### TASK DESCRIPTION:
Beginning with the line that contains "Given: Open Donald J. Trump's profile avatar", print each line to the end of the data exactly. Omit the pictures.

### INPUT MATERIAL:
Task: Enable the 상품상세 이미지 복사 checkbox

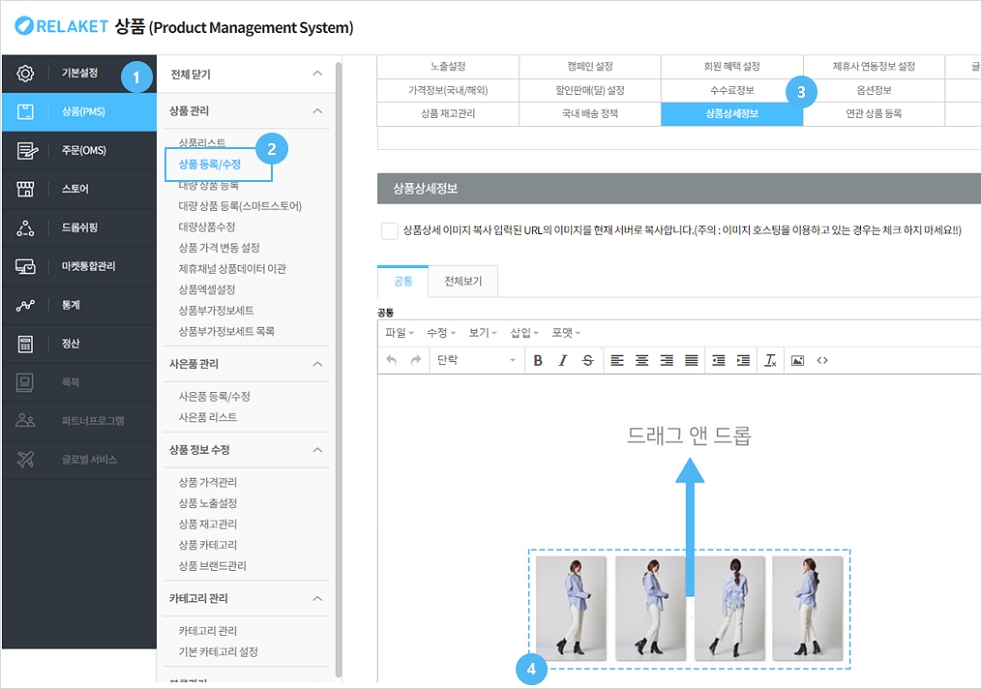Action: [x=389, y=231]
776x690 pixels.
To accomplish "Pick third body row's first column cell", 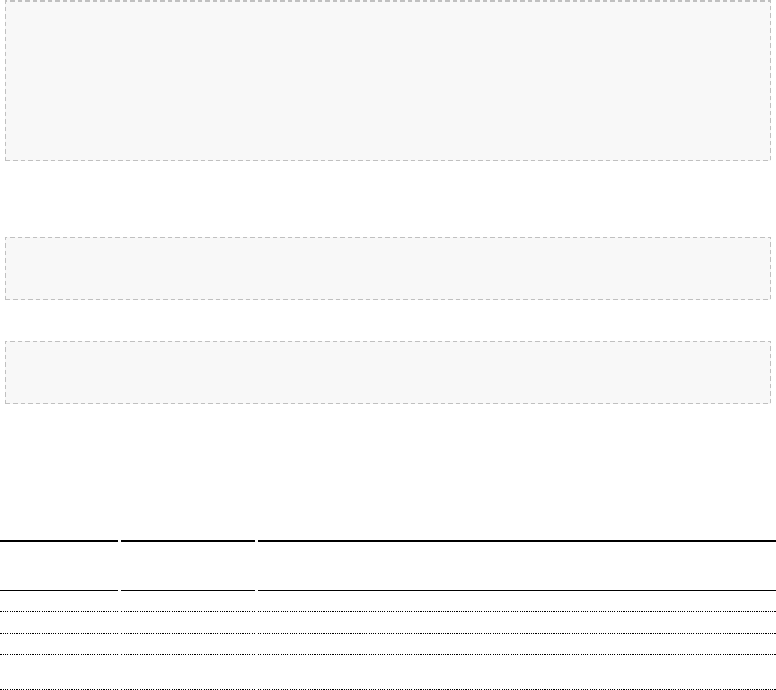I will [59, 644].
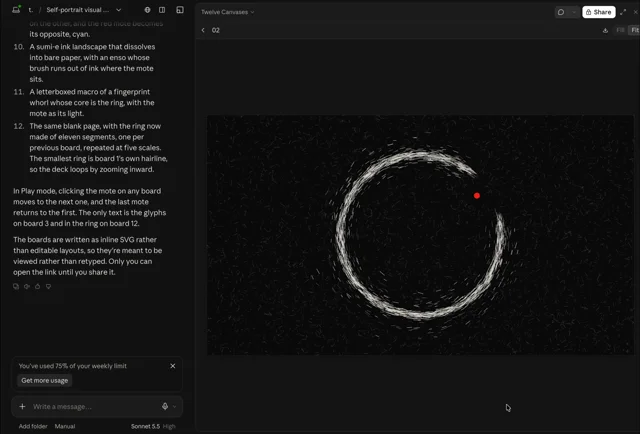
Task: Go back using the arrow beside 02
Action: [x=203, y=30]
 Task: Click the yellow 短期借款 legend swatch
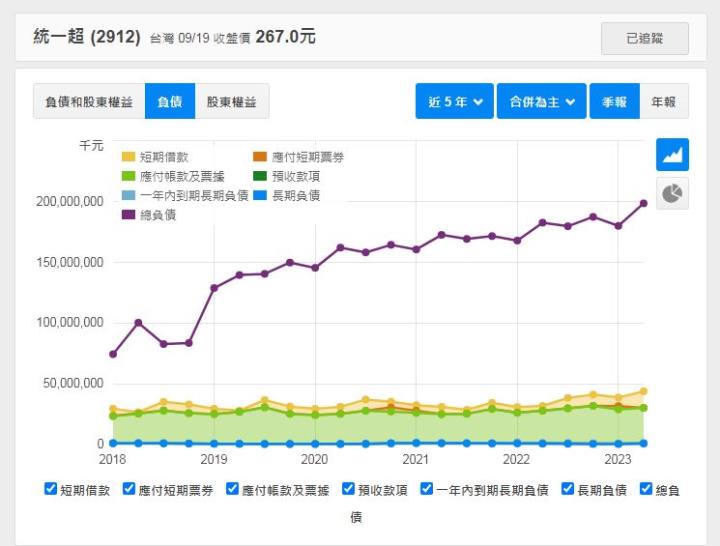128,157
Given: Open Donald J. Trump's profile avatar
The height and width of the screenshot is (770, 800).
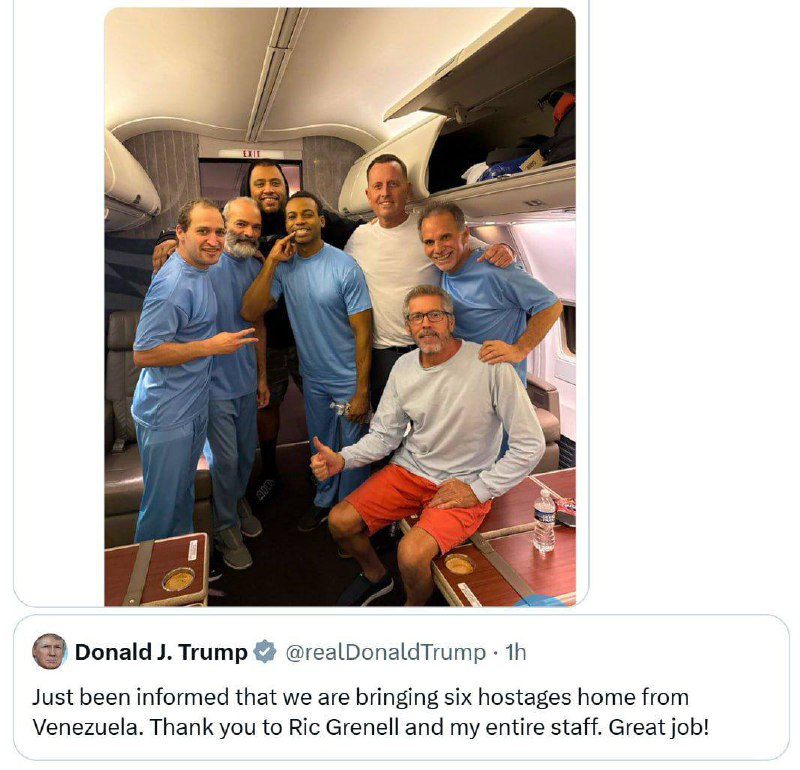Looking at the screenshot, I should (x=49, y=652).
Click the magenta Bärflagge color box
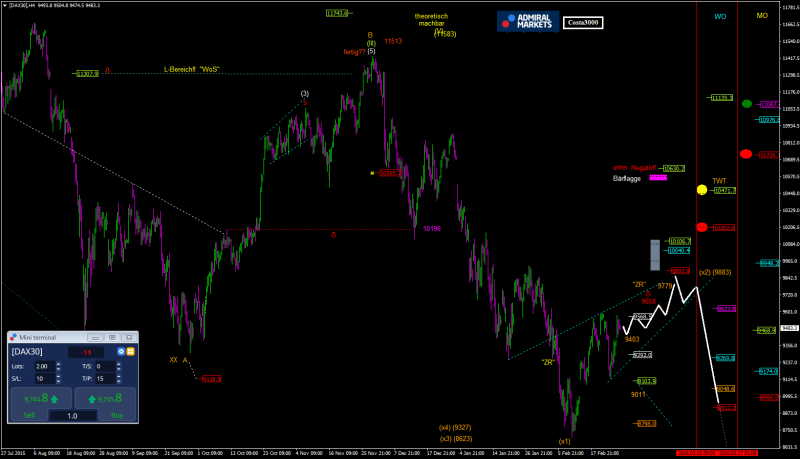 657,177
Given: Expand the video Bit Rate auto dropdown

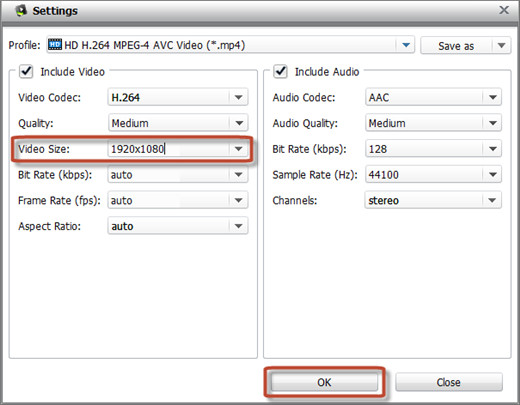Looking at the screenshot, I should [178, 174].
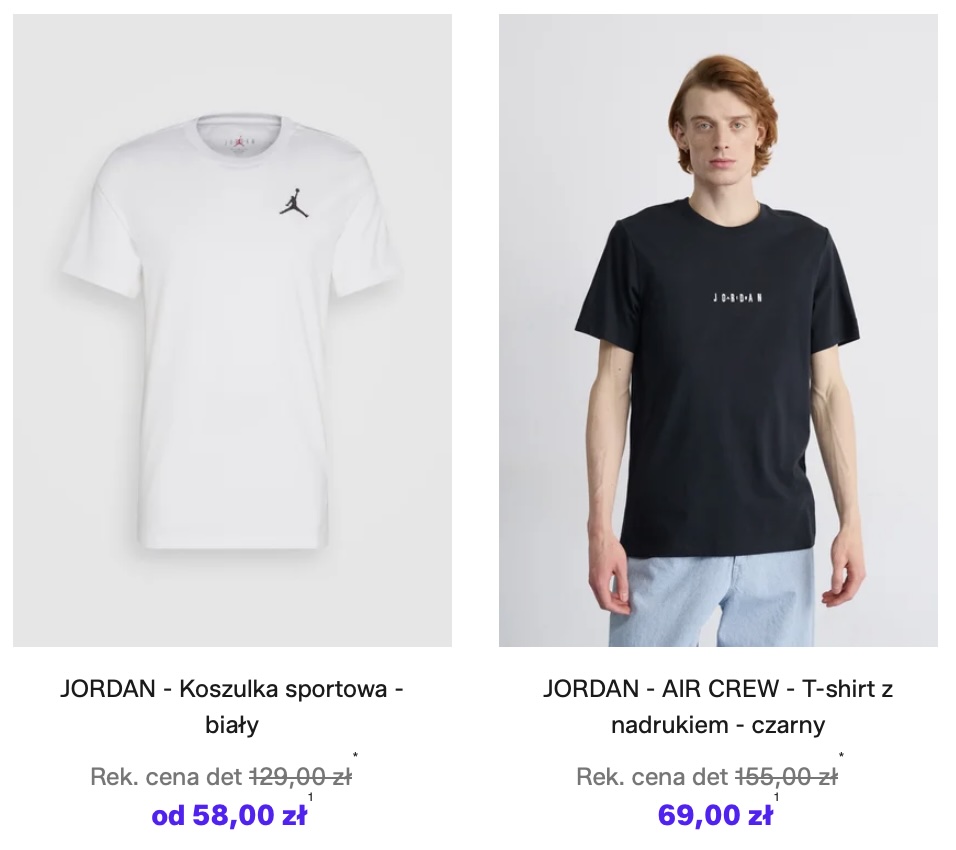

### OUTPUT FOR THIS EXERCISE:
Given: Open Donald J. Trump's profile avatar
The height and width of the screenshot is (770, 800).
Looking at the screenshot, I should (x=49, y=652).
Click the magenta Bärflagge color box
 657,177
Given: Expand the video Bit Rate auto dropdown

Looking at the screenshot, I should [178, 174].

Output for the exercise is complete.